JPH11178228A - Power supply unit for electric vehicle - Google Patents

Abstract

PROBLEM TO BE SOLVED: To provide a power supply unit for electric vehicle having little power supply loss and can improve reliability in charging a main battery for an electric vehicle through a commercial power source more sharply than a conventional type. SOLUTION: A low-voltage output part 42, which is capable of feeding power supply voltage to a battery controller 3, is newly formed at a DC power source 4 for conducting feeding to a main battery 1 from a commercial power source. A the time of charging the main battery 1, the low-voltage output party 42 applies power supply voltage to the battery controller 3 with priority given over applying power supply voltage to the battery controller 3 from an auxiliary battery 2. It is thus possible to prevent the auxiliary battery 2 from being exhausted, and the operation of battery controller 3 from becoming more unstable than it, even at long charging, such as uniform charging of the main battery 1.

Description

DETAILED DESCRIPTION OF THE INVENTION

[0001]

The present invention relates to a power supply for an electric vehicle.

[0002]

2. Description of the Related Art In an electric vehicle, there is known a two-battery type power supply configuration in which a low-voltage auxiliary battery for driving a control device and on-vehicle auxiliary equipment is provided in addition to a high-voltage main battery for supplying power to a traveling motor. ing. The main battery is charged by a vehicle-mounted engine or a commercial power supply, but a hybrid electric vehicle using a vehicle-mounted engine is also charged by a commercial power supply in some cases.

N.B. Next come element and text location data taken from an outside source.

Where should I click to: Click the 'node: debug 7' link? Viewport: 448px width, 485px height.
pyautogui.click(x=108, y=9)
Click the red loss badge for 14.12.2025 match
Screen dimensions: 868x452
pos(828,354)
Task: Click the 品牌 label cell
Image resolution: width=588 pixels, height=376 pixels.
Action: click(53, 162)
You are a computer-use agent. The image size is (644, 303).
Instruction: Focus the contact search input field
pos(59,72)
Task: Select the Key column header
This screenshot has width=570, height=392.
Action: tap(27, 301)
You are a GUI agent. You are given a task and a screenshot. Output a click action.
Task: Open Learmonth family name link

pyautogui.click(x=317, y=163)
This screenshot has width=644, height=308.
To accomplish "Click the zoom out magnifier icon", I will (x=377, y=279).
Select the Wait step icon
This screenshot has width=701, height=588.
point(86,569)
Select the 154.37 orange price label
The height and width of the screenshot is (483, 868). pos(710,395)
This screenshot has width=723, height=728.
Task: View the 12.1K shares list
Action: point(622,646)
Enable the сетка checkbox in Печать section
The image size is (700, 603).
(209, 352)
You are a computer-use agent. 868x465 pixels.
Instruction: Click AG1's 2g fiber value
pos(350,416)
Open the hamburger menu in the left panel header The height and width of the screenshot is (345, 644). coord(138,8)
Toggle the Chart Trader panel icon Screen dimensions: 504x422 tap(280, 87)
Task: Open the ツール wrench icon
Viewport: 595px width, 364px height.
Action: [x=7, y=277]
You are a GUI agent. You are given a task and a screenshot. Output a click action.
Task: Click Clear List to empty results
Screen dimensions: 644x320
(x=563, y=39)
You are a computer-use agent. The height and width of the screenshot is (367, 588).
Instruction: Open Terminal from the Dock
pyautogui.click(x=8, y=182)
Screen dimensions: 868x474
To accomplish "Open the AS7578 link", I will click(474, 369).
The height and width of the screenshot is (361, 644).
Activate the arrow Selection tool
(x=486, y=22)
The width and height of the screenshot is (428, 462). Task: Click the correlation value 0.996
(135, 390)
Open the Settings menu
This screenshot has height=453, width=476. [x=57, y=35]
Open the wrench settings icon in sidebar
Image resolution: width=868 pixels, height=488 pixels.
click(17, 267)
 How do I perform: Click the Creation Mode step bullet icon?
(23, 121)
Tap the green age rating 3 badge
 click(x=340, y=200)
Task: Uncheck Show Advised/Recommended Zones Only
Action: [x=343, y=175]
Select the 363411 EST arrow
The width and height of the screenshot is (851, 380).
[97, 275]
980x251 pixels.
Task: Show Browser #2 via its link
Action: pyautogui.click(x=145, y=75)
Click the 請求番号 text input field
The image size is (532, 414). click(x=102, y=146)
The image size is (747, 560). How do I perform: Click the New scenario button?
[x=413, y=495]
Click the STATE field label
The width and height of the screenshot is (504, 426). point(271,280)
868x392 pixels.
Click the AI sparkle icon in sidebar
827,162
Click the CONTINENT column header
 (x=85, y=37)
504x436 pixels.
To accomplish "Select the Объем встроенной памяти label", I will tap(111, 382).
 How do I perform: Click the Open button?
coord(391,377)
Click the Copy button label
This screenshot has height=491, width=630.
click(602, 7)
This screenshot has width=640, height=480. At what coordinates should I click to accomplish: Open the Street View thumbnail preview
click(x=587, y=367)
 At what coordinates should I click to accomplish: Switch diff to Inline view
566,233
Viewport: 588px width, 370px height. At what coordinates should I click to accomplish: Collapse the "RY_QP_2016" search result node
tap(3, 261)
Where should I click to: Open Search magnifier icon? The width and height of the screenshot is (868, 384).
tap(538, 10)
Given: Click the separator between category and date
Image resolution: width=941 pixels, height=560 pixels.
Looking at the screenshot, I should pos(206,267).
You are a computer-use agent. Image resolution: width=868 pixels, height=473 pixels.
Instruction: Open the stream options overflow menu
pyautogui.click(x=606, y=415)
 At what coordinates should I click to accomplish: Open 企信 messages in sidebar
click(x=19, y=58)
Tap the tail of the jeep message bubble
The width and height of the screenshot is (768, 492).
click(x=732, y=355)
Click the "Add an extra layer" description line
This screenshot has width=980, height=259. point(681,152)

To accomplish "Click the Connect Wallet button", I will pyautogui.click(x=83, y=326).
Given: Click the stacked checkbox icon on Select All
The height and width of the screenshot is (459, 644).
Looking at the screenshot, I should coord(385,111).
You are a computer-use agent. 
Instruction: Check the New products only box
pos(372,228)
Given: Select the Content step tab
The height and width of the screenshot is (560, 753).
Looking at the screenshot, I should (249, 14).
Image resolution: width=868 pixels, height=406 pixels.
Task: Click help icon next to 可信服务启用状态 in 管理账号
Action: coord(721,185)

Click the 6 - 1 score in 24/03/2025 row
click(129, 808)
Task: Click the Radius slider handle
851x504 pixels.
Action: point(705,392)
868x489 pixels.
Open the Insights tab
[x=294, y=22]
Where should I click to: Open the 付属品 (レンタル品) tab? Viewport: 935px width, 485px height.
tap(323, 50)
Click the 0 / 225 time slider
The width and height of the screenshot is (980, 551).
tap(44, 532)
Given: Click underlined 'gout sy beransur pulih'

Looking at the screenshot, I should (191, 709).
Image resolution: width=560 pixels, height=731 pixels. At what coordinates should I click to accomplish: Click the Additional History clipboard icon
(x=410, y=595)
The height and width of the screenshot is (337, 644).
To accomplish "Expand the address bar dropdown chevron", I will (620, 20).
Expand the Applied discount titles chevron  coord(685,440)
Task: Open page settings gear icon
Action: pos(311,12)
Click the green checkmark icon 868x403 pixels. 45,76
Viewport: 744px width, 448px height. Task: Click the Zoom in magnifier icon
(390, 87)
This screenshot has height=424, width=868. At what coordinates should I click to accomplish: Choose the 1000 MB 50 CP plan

A charging method using a commercial power supply in an electric vehicle having a two-battery power supply configuration will be described with reference to FIG.
1 is a high voltage (288) power supply to a traveling motor (not shown).
V) main battery 2, and a low voltage (12) for supplying power to an on-vehicle auxiliary device such as a fan motor M for driving a battery cooling fan.
V) Auxiliary battery 3, a battery ECU (battery controller) that is supplied with a power supply voltage by the auxiliary battery 2 and controls charging and discharging of the main battery 1 while monitoring the main battery 1, and 4 converts commercial power to high-voltage DC power A DC power supply device 5 having a high-voltage output unit 41 for converting and supplying power to the main battery 1 is a DC-DC power supply device 5 for supplying power from the main battery 1 and charging the auxiliary battery 2.
A converter 6 is a relay for opening and closing power supply from the auxiliary battery 2 to the fan motor M, and a relay 7 is for opening and closing power supply from the high voltage output unit 11 to the main battery 1.

A high-voltage output section 41 of a DC power supply 4 usually provided outside the vehicle supplies power to the main battery 1 through a relay 7, and the main battery 1 supplies power to an auxiliary battery 2 through a DC-DC converter 5. The auxiliary battery 2 supplies power to the fan motor M through the relay 6 and the ignition switch I
A power supply voltage is applied to the battery ECU 3 through G.

[0005]

However, in the above-described electric vehicle having the conventional two-battery power supply configuration, when the main battery 1 is equally charged by the DC power supply 4, the auxiliary battery 2 is used for a long time. Battery E
Since the power supply must be supplied to the CU 3, there is a possibility that the power supply voltage of the battery ECU 3 decreases due to the consumption of the auxiliary battery 2 and the operation thereof becomes unstable. In addition, there is a possibility that the battery ECU 3 may be dropped by accidentally dropping a switch means such as an ignition switch for opening and closing the power supply from the auxiliary battery 2 to the battery ECU 3. In the charging operation of the main battery 1 described above, the charging current may be controlled with reference to the past charging history. There is a possibility that the battery 1 may be overcharged.

Of course, the consumption of the auxiliary battery 2 is
The auxiliary battery 2 can be charged by detecting the CU 3 and driving the DC-DC converter 5. However, in this case, the power supply voltage of the battery ECU 3 changes suddenly, Since the charging current changes suddenly, the control becomes complicated, and the power supply from the DC-DC converter converts the commercial power to high-voltage DC power, and further converts this high-voltage DC power to low-voltage DC power. The DC power supply 4 is installed in a service center, for example, where the auxiliary battery 2 and the main battery 1 are installed.
In both cases, consider the case where a worn-out electric vehicle is brought in. In charging the main battery 1 in this case, the DC power supply 4 itself must independently control the charging of the main battery 1 because the battery ECU 3 does not start up because the auxiliary battery 2 has been exhausted conventionally. . However, during the charging operation of the main battery 1, the battery ECU
Although it is preferable to refer to the charging / discharging history and the specific information of the main battery 1 stored in the main battery 1 up to this point, when the DC power supply 4 itself performs the operation, There is a problem that detailed charging control cannot be performed.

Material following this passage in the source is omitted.